I am trying to solve a problem:
Given that the function $f(x,y)$ satisfies the following equation: $$x\dfrac{df}{dy}+y\dfrac{df}{dx} = 0,$$ Prove or disprove: $$f(x,y) = f(\sqrt{x^2+t},\sqrt{\smash[b]{y^2+t}})$$ for every $t\geqslant0$, $x>0$, $y>0$.
Hint: prove that $\phi(t) = f(\sqrt{x^2+t},\sqrt{\smash[b]{y^2+t}})$ is a constant function.
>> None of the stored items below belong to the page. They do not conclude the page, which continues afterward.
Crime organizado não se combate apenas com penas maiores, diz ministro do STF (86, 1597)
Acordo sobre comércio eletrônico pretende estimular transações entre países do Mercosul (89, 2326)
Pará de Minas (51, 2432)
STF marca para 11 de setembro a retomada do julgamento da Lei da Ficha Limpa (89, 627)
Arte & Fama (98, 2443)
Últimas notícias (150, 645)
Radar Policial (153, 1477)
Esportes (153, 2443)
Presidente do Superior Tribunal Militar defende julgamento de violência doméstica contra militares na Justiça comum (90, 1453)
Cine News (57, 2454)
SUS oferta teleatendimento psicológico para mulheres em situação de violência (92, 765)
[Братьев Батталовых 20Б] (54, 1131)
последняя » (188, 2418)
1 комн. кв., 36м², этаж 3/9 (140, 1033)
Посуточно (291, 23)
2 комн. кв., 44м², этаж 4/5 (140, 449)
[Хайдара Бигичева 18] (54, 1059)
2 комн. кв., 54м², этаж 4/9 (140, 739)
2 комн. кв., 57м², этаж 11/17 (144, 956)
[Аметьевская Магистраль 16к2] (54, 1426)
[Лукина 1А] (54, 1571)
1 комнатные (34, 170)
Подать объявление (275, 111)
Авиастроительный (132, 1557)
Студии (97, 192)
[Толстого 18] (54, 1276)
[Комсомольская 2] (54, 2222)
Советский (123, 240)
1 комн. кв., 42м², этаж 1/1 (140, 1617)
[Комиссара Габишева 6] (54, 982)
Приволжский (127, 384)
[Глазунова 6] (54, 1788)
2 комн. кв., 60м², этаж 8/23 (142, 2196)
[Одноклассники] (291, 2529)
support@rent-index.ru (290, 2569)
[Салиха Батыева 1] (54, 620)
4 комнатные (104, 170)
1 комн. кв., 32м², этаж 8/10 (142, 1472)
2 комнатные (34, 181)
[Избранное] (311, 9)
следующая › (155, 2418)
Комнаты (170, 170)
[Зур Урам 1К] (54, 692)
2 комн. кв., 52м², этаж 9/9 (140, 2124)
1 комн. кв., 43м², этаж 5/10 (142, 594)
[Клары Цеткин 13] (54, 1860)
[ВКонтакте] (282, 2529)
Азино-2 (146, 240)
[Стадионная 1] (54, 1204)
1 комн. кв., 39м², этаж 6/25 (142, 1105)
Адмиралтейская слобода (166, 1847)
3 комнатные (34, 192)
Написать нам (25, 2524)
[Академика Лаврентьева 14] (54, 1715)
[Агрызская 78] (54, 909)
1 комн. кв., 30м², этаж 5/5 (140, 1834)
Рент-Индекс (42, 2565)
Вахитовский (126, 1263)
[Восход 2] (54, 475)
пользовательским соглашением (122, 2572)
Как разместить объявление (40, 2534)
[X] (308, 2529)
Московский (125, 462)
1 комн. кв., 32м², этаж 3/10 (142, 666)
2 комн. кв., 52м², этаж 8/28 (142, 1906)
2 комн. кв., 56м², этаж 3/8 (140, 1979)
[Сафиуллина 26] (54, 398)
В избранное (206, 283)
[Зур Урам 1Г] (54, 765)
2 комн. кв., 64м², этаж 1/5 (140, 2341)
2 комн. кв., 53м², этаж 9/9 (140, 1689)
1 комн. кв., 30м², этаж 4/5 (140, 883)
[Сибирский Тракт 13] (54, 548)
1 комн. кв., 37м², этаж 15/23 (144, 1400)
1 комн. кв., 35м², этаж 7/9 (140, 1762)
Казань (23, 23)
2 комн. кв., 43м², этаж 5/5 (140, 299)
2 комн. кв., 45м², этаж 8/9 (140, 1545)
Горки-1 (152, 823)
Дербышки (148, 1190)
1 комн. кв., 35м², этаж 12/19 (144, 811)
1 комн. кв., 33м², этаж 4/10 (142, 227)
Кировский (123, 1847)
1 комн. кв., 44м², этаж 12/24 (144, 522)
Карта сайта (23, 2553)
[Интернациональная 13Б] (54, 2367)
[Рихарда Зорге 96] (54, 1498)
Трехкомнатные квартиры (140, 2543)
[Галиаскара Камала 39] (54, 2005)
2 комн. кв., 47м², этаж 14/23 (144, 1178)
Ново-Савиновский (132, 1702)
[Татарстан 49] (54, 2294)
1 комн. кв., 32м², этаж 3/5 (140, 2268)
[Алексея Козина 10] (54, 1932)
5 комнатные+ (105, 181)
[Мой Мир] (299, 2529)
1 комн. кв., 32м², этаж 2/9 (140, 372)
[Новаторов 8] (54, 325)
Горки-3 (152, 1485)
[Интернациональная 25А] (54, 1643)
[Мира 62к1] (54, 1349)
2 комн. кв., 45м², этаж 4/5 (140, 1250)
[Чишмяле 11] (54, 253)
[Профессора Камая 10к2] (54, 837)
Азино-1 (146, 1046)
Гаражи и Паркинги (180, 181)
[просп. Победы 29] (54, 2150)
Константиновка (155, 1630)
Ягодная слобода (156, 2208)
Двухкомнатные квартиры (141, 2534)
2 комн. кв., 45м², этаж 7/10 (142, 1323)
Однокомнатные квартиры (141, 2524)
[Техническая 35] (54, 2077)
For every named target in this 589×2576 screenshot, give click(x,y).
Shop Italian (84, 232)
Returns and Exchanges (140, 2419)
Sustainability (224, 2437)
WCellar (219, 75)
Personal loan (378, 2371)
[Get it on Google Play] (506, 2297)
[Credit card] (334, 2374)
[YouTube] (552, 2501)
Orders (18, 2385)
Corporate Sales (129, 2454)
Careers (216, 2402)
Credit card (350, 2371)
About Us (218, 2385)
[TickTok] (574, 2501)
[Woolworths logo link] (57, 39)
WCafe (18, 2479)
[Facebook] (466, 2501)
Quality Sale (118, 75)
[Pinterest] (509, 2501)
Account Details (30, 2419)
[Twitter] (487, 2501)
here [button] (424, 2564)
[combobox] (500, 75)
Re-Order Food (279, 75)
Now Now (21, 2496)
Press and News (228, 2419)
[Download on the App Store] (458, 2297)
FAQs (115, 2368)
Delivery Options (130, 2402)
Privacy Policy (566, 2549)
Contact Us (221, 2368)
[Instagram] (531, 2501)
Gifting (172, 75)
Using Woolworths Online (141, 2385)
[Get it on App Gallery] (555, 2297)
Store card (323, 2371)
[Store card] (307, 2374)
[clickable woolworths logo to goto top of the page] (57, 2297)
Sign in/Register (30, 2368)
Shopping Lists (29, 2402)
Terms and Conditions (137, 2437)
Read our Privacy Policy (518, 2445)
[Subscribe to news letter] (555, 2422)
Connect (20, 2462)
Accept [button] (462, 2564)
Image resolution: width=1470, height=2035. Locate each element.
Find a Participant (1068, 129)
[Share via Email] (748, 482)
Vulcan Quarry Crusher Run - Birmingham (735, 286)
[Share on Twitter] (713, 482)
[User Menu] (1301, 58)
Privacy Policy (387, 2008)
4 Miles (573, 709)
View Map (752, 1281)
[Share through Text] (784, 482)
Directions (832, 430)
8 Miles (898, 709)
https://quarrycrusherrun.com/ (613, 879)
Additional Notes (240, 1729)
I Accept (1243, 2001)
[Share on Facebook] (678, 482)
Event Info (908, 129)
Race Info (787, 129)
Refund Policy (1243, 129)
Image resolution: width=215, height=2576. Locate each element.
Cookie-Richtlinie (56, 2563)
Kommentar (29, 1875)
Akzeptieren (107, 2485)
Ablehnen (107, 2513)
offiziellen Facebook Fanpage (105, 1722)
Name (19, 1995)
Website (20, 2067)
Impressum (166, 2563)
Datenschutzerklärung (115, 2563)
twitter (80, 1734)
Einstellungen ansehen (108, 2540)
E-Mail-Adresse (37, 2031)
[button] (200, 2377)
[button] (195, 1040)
I have done something that might solve that, but I am absolutely not sure if it is right. I marked $x(t) = \sqrt{x^2+t}$, $y(t) = \sqrt{y^2+t}$ and then I wrote this using the chain rule: $$\phi'(t) = \dfrac{df}{dx}\dfrac{dx}{dt}+\dfrac{df}{dy}\dfrac{dy}{dt}.$$ Is this correct? If it is correct, then I have managed to solve it, but I really doubt it is. If not, can someone tell me how can I prove $\phi$ is constant?
Thanks.
This is correct. In your case, the chain rule can be formally written as
$$ \begin{aligned} \phi'(t)&=\frac{\mathrm d\!}{\mathrm d t}\left(f\circ(x(t),y(t))\right)=\nabla f\cdot \left(\frac{\mathrm d x}{\mathrm d t},\frac{\mathrm d y}{\mathrm d t}\right)\\ &=\frac{\partial f}{\partial x}\frac{\mathrm d x}{\mathrm d t}+\frac{\partial f}{\partial y}\frac{\mathrm d y}{\mathrm d t}, \end{aligned} $$ which is exactly your formula (although you should remember to write $\partial f$ (\partial in LaTeX) instead of $\mathrm d f$ since later on these two symbols will have different meanings).